━━ Dataset content ━━

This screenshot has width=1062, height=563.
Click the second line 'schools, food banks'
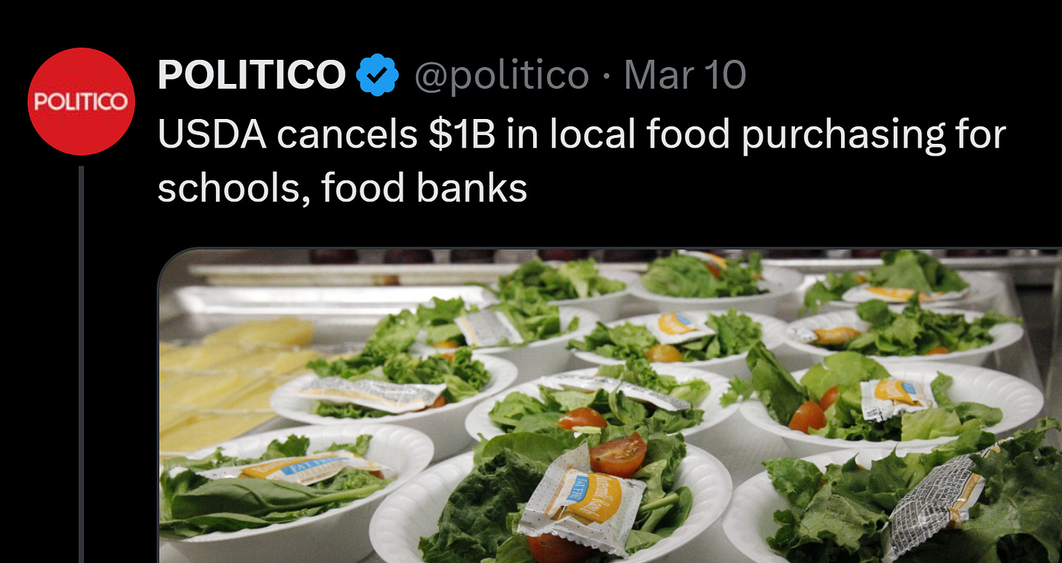[342, 188]
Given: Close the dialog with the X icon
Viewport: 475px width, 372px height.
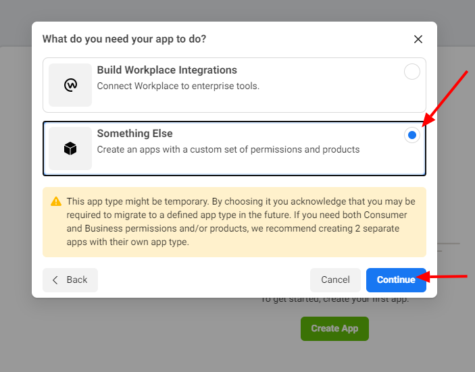Looking at the screenshot, I should click(418, 39).
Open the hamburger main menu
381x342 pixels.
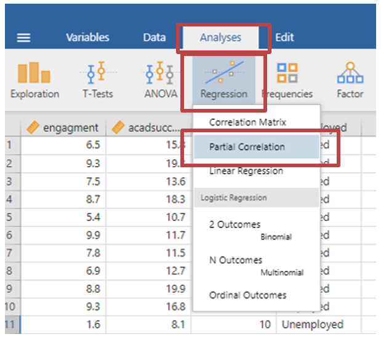click(x=23, y=38)
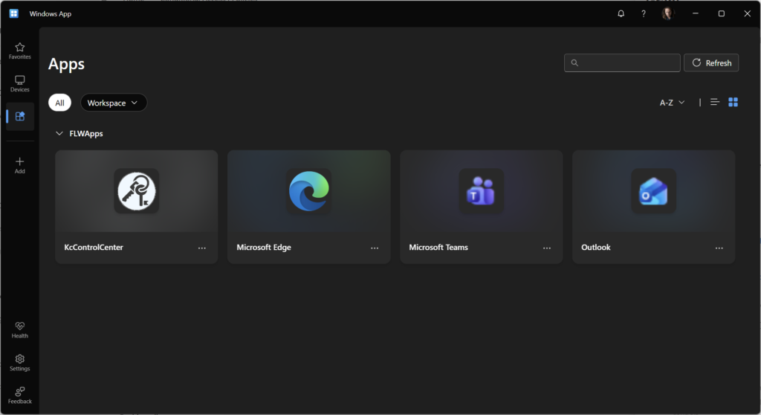This screenshot has width=761, height=415.
Task: Open the more options menu for Outlook
Action: pos(719,248)
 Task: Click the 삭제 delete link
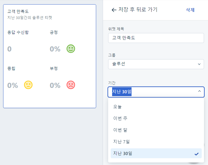[x=190, y=10]
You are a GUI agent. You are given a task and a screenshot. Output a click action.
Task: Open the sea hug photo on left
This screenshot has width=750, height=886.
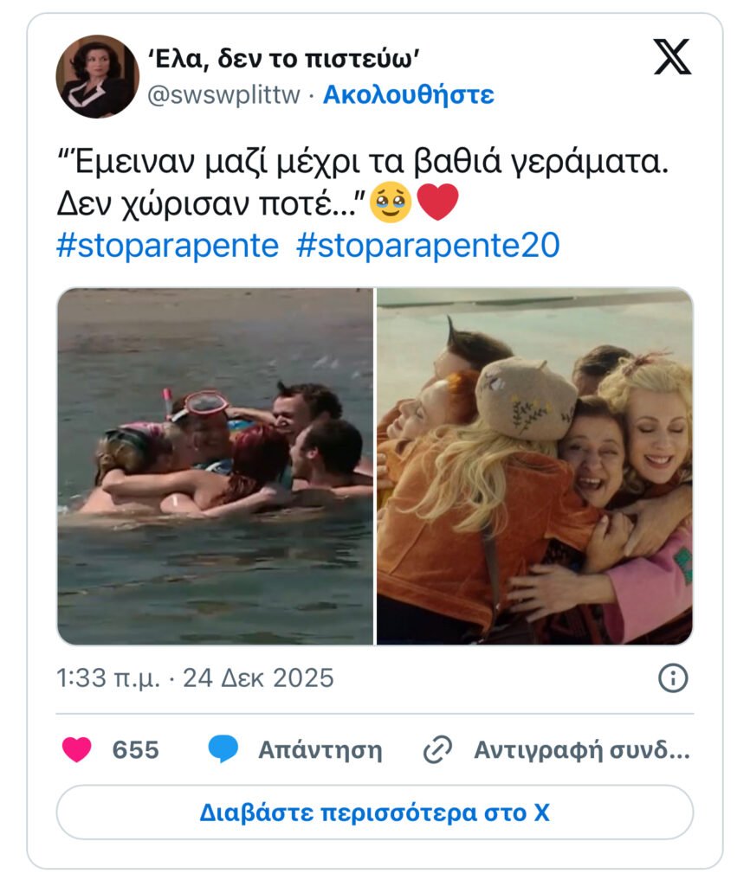215,466
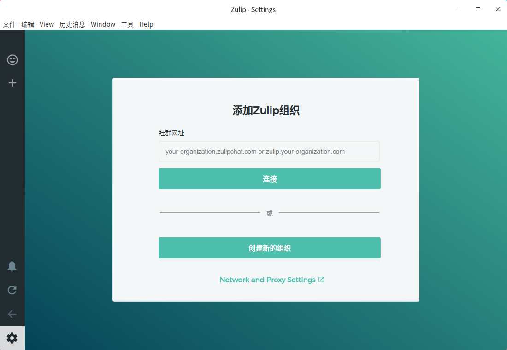Click the back arrow icon in the sidebar
Image resolution: width=507 pixels, height=350 pixels.
click(x=12, y=314)
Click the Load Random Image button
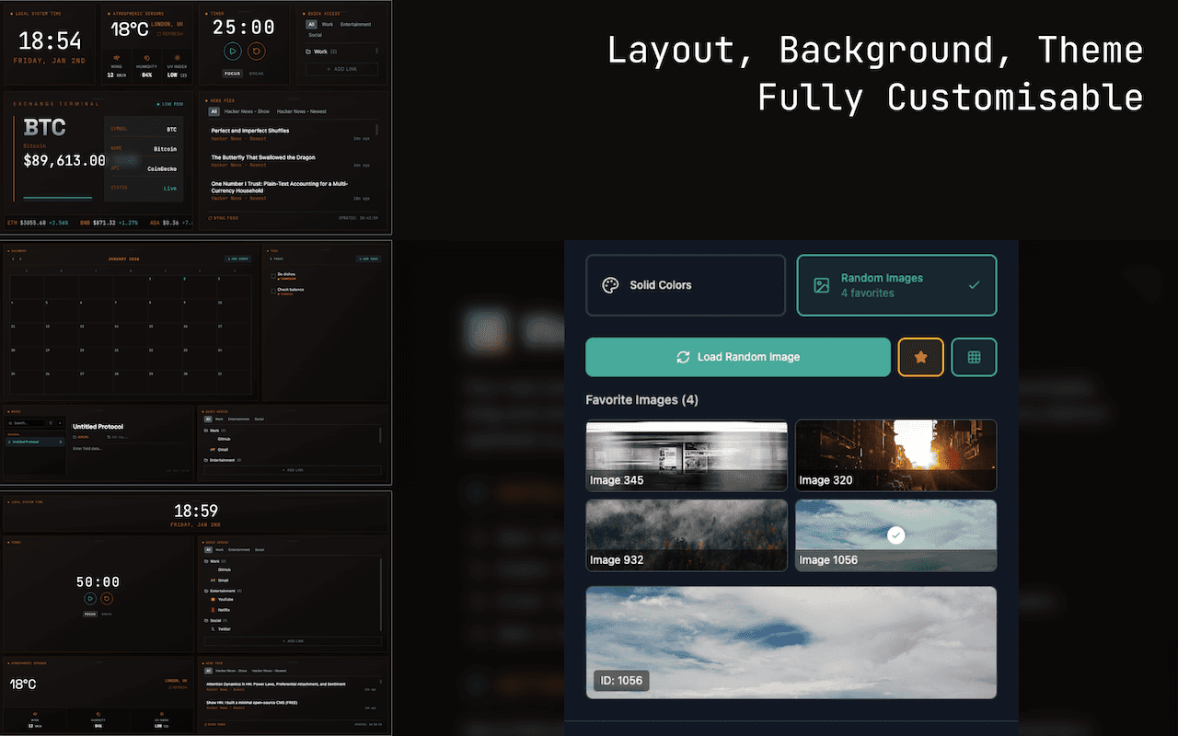 pyautogui.click(x=738, y=357)
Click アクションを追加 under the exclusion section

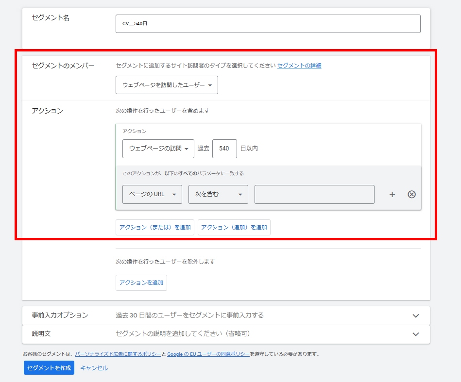point(141,282)
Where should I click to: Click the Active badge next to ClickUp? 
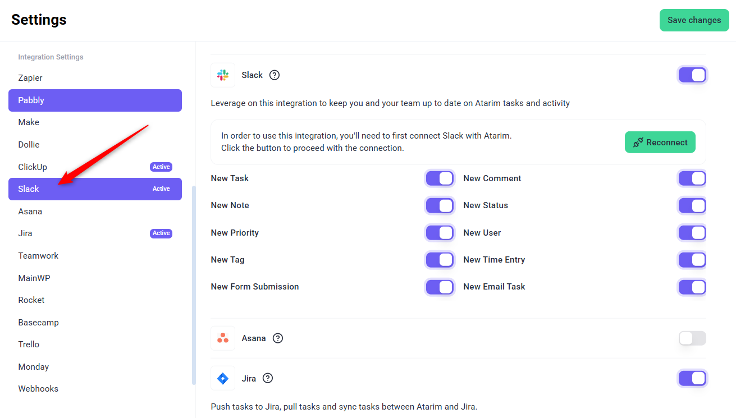click(x=161, y=167)
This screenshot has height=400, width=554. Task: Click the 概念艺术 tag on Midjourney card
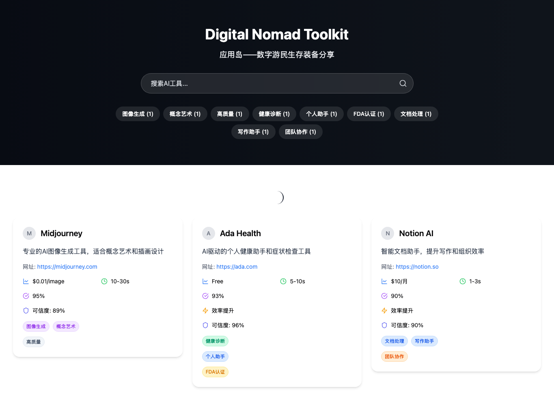pos(66,326)
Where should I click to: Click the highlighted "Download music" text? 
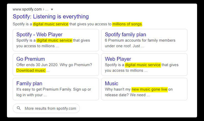click(x=31, y=70)
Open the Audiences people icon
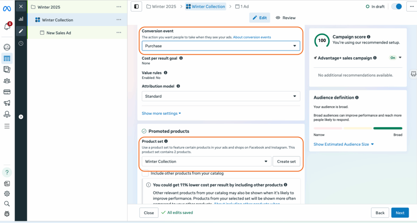The height and width of the screenshot is (223, 417). tap(7, 81)
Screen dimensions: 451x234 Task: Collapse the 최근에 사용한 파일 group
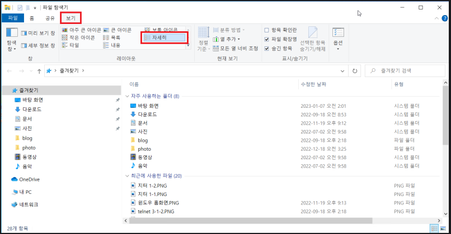[126, 175]
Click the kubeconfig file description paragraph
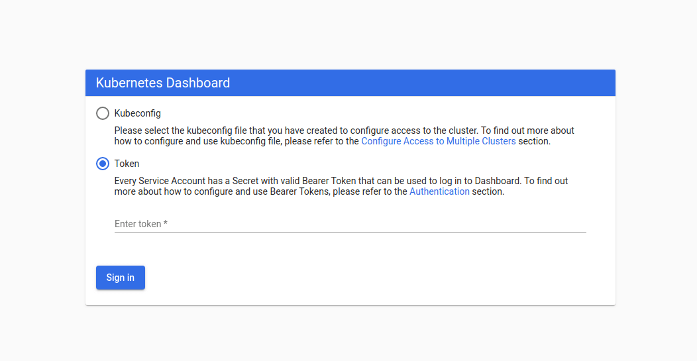This screenshot has width=697, height=361. click(x=344, y=136)
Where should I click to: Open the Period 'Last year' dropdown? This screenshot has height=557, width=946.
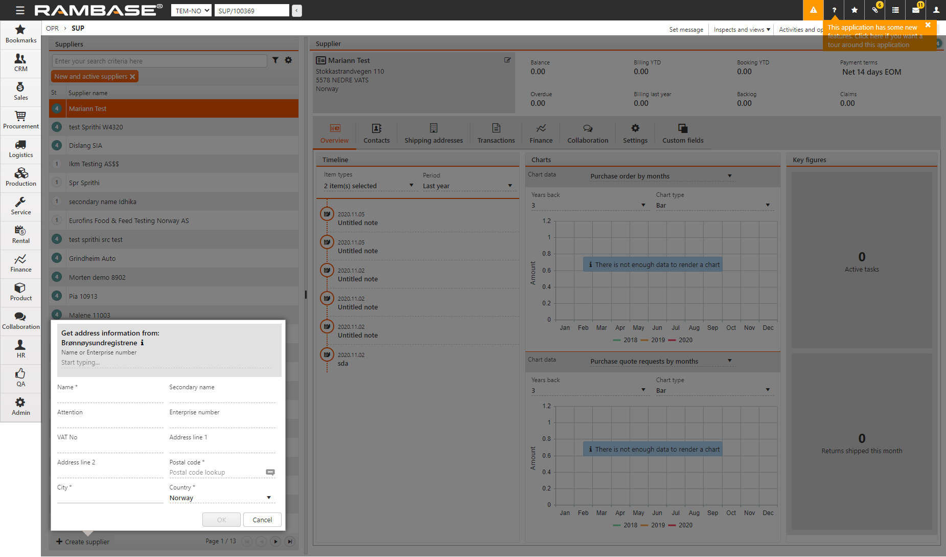tap(467, 186)
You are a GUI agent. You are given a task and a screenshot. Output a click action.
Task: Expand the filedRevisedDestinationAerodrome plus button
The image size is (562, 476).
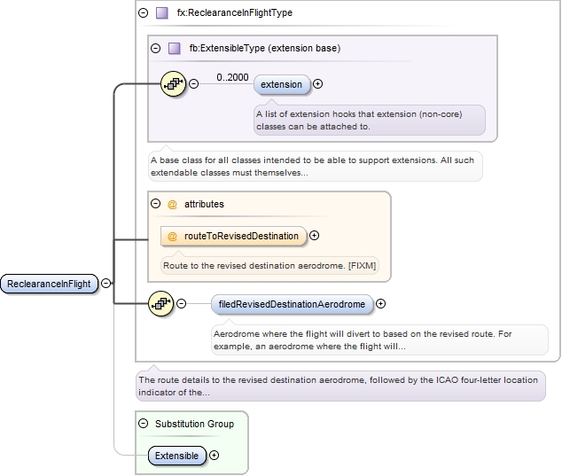[381, 304]
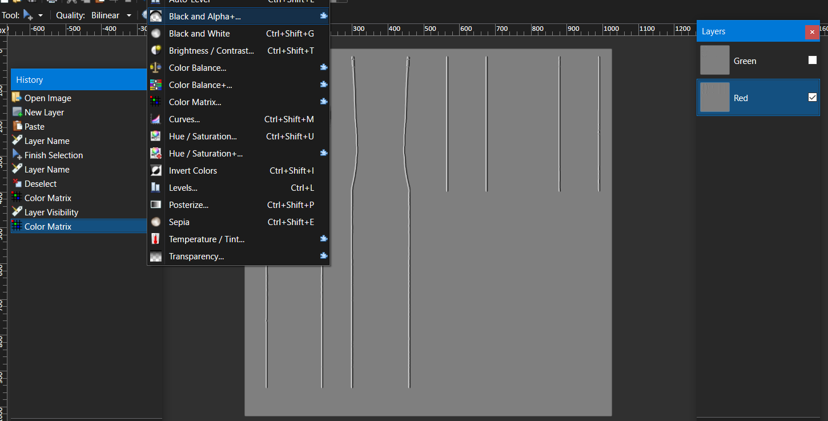Choose Black and Alpha+ adjustment
Image resolution: width=828 pixels, height=421 pixels.
coord(204,17)
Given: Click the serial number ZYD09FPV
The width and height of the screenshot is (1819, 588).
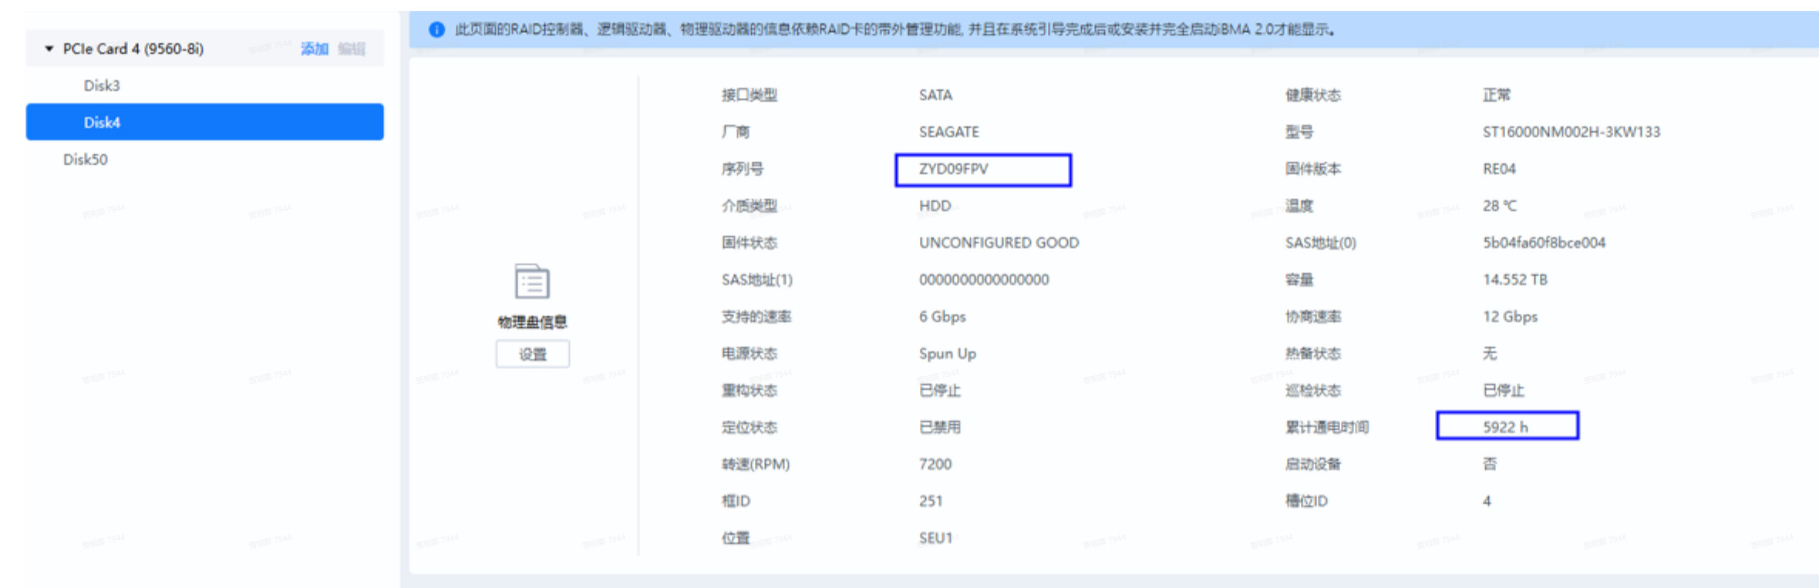Looking at the screenshot, I should pyautogui.click(x=953, y=169).
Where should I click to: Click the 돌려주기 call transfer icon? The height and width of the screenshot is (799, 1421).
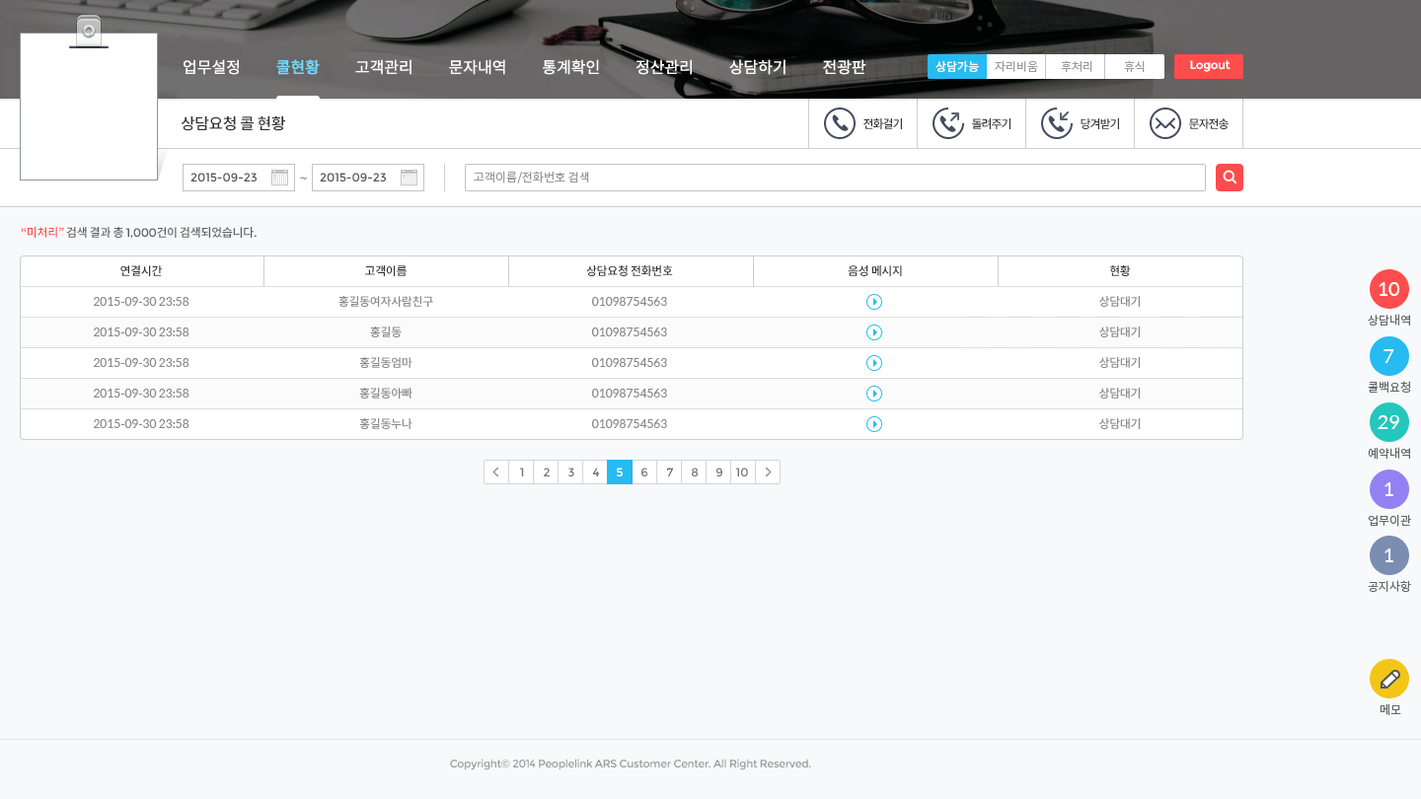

━━━

Work to be completed
Extract all the entries word for word; omit any pictures.

Answer below
This screenshot has width=1062, height=563.
Click the second line 'schools, food banks'
[342, 188]
Given: Close the dialog with the X icon
Viewport: 475px width, 372px height.
Looking at the screenshot, I should click(418, 39).
Open the hamburger main menu
381x342 pixels.
click(x=23, y=38)
This screenshot has width=761, height=415.
Task: Open the more options menu for Outlook
Action: pos(719,248)
 Task: Click the 삭제 delete link
[x=190, y=10]
You are a GUI agent. You are given a task and a screenshot. Output a click action.
Task: Open the sea hug photo on left
This screenshot has width=750, height=886.
215,466
Click the back arrow icon in the sidebar
Image resolution: width=507 pixels, height=350 pixels.
click(x=12, y=314)
Click the Load Random Image button
 pyautogui.click(x=738, y=357)
Click アクションを追加 under the exclusion section

point(141,282)
Where should I click to: Click the Active badge next to ClickUp? 
click(x=161, y=167)
This screenshot has height=400, width=554. Task: Click the 概念艺术 tag on Midjourney card
pos(66,326)
Where should I click to: Click the highlighted "Download music" text? 
click(x=31, y=70)
Open the Audiences people icon
The height and width of the screenshot is (223, 417). tap(7, 81)
Screen dimensions: 451x234 Task: Collapse the 최근에 사용한 파일 group
[126, 175]
Click the kubeconfig file description paragraph
This screenshot has width=697, height=361. click(x=344, y=136)
Where should I click to: Open the Period 'Last year' dropdown? This screenshot has height=557, width=946.
tap(467, 186)
You are a GUI agent. You are given a task and a screenshot. Output a click action.
Task: Expand the filedRevisedDestinationAerodrome plus button
The image size is (562, 476).
[381, 304]
Choose Black and Alpha+ adjustment
Image resolution: width=828 pixels, height=421 pixels.
coord(204,17)
Given: Click the serial number ZYD09FPV
The width and height of the screenshot is (1819, 588).
Looking at the screenshot, I should pyautogui.click(x=953, y=169).
Where should I click to: Click the 돌려주기 call transfer icon? The height and width of the screenshot is (799, 1421).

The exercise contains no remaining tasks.